When Kayleigh joined the study in 2017, she and Merry had to make regular 90-minute treks from their home in Port Orchard to BRI’s Clinical Research Center. Each time, Kayleigh spent two hours in a hospital bed while the drug or a placebo—she won’t know which until the study’s over—was infused into her blood. Then she and her mom enjoyed exploring Seattle before taking the ferry home.

“I’d love it if we find out I’ve been taking the drug and that it will help me stay healthier,” Kayleigh says. “But even if the study doesn’t help me, I like knowing that it gives researchers information that could eventually help other people.”

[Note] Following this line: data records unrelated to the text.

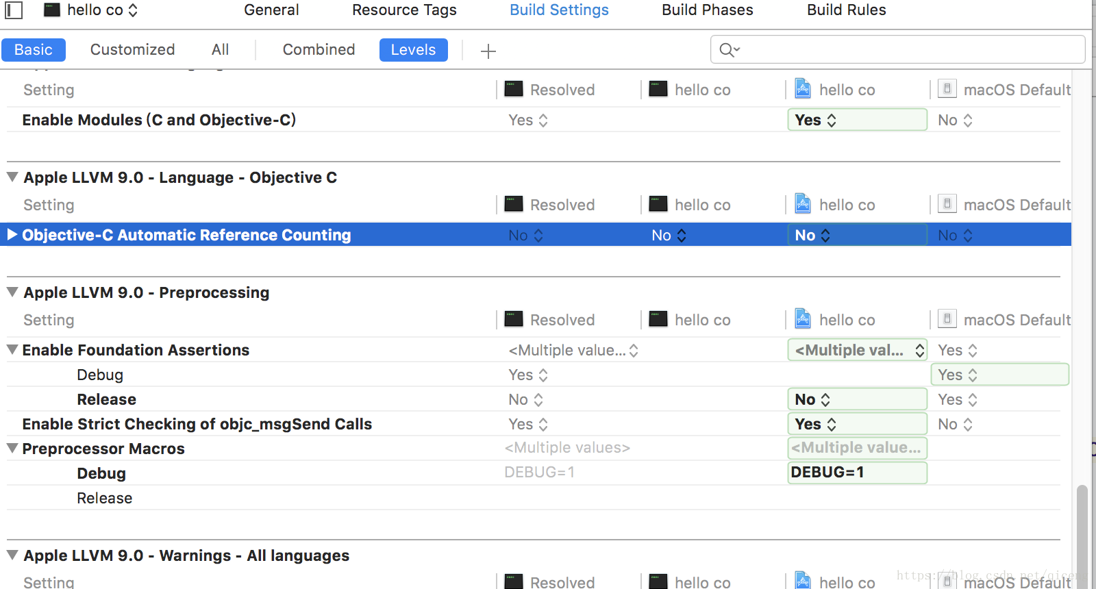Viewport: 1096px width, 589px height.
Task: Click the build settings search field
Action: [x=897, y=49]
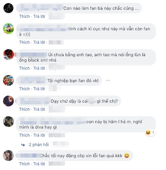Like the "tính cách kì cục" comment
Image resolution: width=166 pixels, height=170 pixels.
(24, 42)
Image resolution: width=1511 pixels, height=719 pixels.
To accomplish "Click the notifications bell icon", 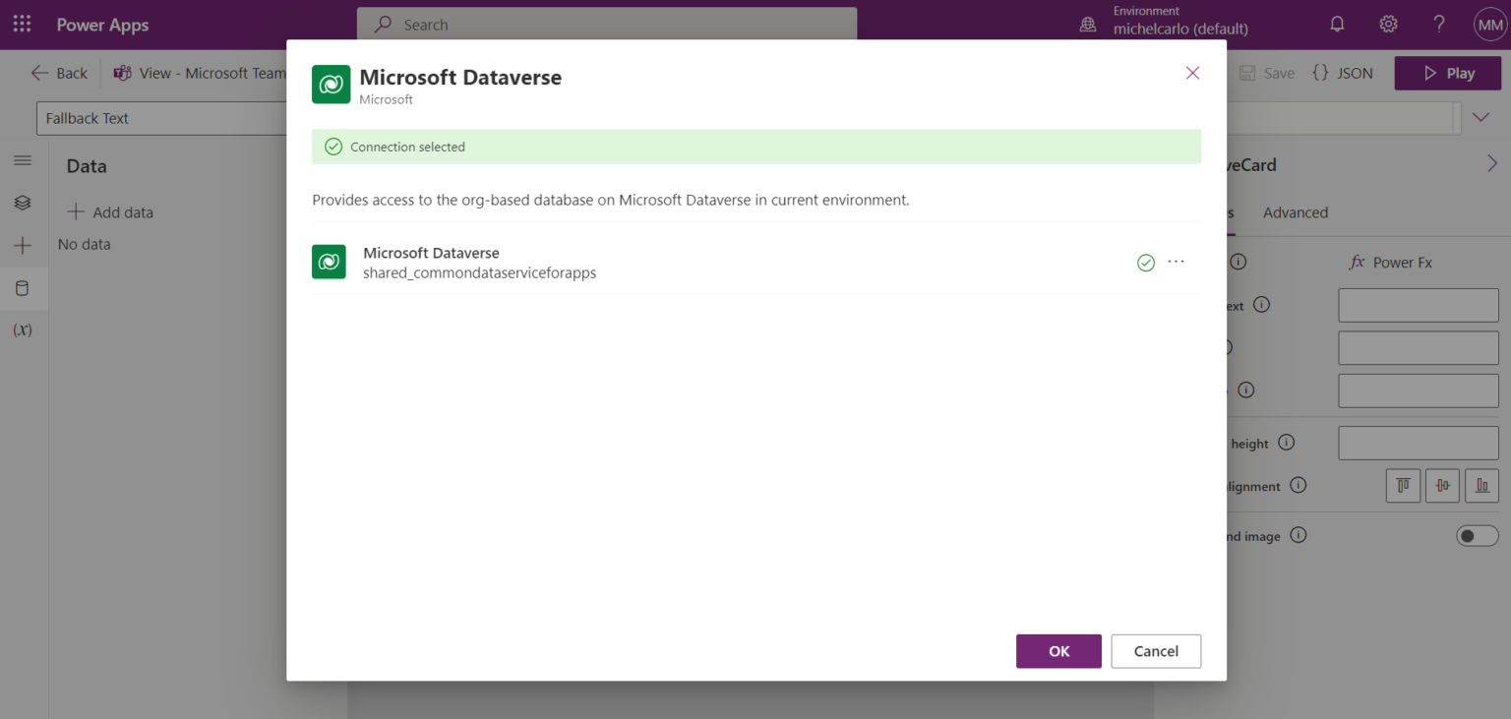I will 1337,23.
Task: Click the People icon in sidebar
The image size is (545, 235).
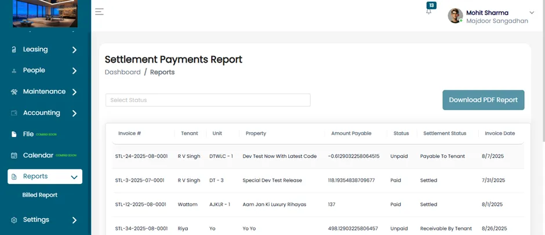Action: point(14,71)
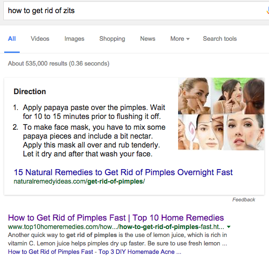The image size is (269, 259).
Task: Click the bottom-left face mask thumbnail
Action: pyautogui.click(x=201, y=133)
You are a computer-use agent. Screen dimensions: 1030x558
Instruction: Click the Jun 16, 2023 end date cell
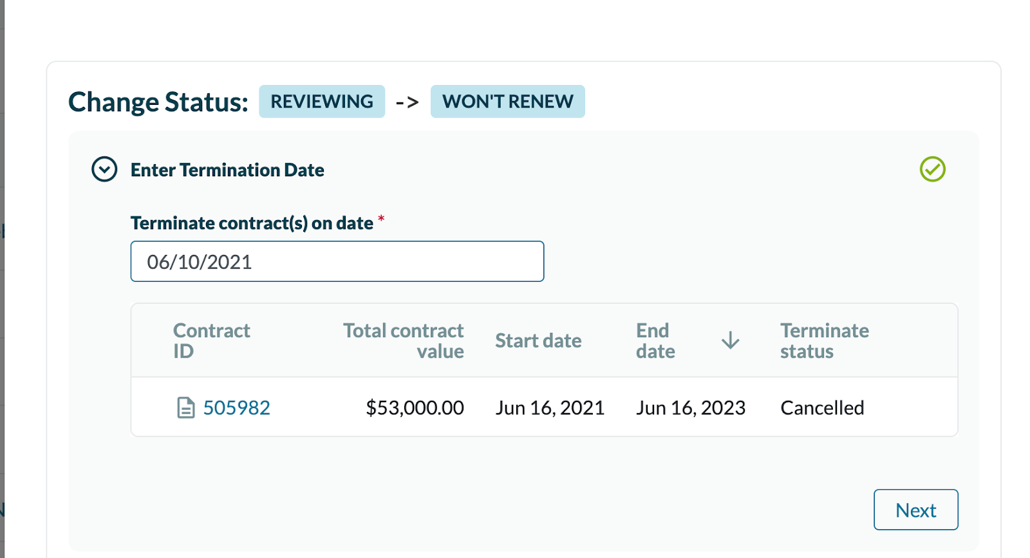[690, 408]
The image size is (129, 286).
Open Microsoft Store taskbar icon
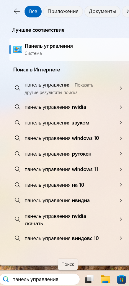122,279
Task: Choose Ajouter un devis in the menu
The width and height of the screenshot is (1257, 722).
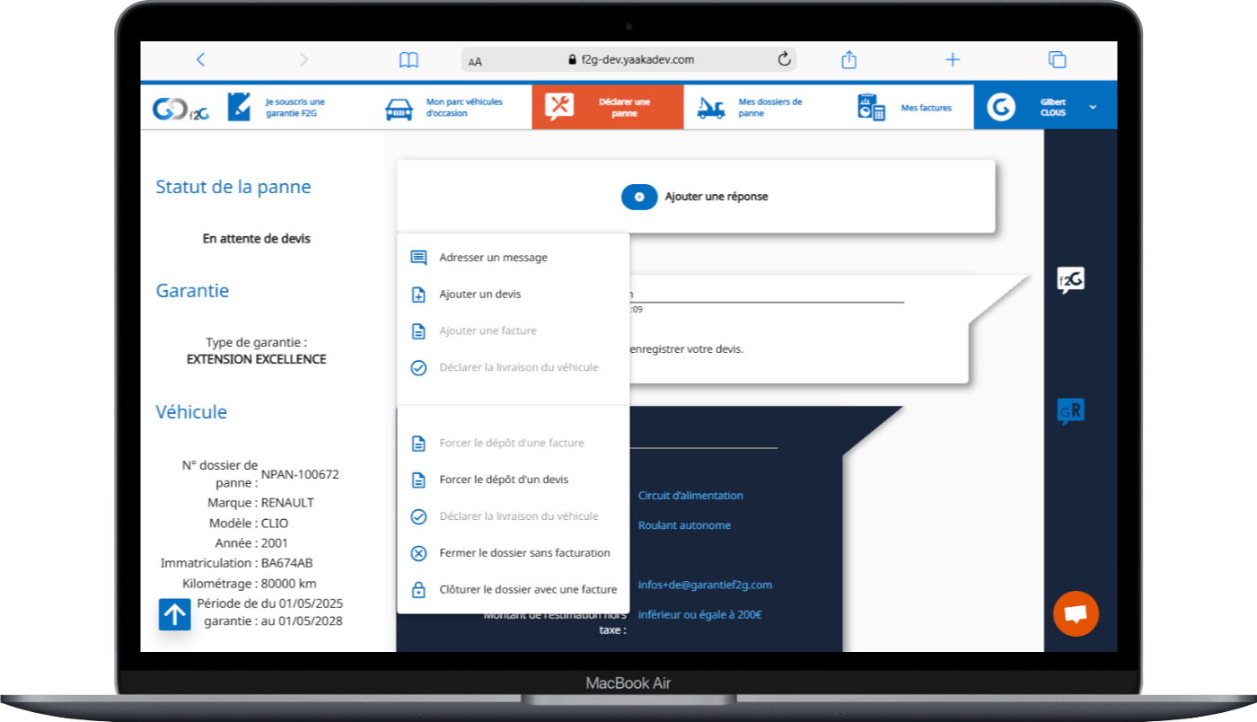Action: (x=479, y=295)
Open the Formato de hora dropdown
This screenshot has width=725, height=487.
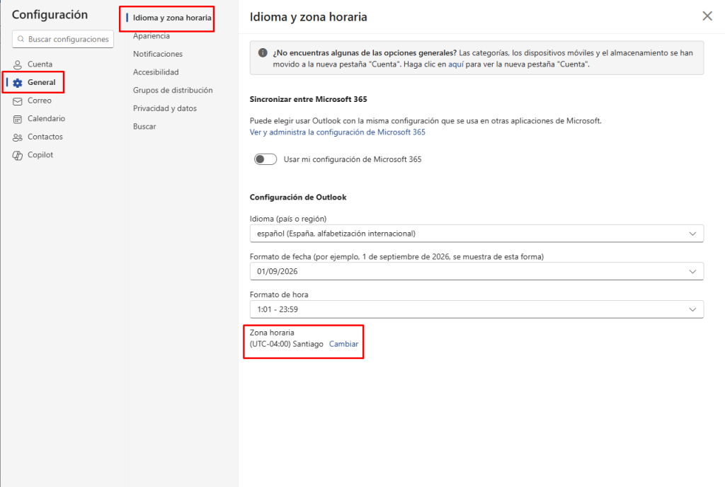(476, 309)
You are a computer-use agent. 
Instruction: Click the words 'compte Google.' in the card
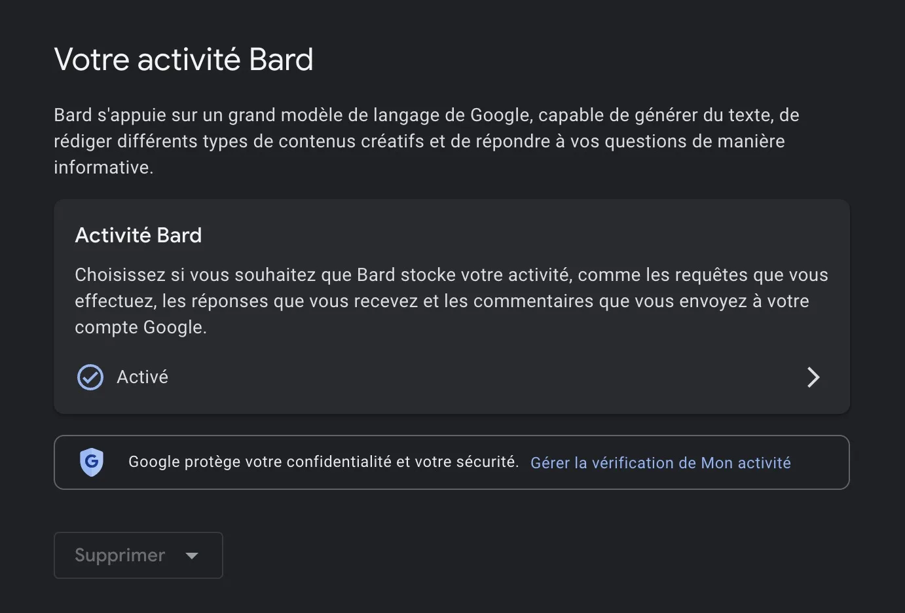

Kickstarting Insulin Production

For years, researchers thought it was impossible to restore the body’s ability to produce insulin. The reason? They thought that T1D completely destroyed the beta cells that produce insulin. BRI scientists helped change that assumption by showing that many people with longstanding T1D have “sleeping beta cells” that make a hormone called pro-insulin.

Normally, beta cells chop up pro-insulin to turn it into usable insulin. But sleeping beta cells have lost their molecular scissors.

Dr. Greenbaum is leading the first study of a drug that could kickstart these sleeping cells so they make full-fledged insulin. Merry was among the first patients in this study, which is only available at BRI and at the Rocky Mountain Diabetes and Osteoporosis Center in Idaho.

“I thought my chance at being part of research on a new therapy was dead and gone,” Merry says. “It’s incredibly exciting to know that BRI is creating hope even for people like me, after decades of living with this disease.”

Hope for the Future

Today, Kayleigh is a high school sophomore who’s hatching plans to become a neonatal intensive care nurse.

“My experience with type 1 and BRI showed me how science and medicine can improve people’s lives, and helped me want to be part of something that’s larger than myself,” she says.

This sense of perspective might seem out of place in a 15-year-old—until you hear her mom talk about the family’s commitment to research.

“We might always live with type 1, but it will be a huge success if we can help researchers prevent it in other people,” Merry says. “This disease goes back five generations in my family and BRI gives me hope that even if my kids get it, my grandchildren won’t.”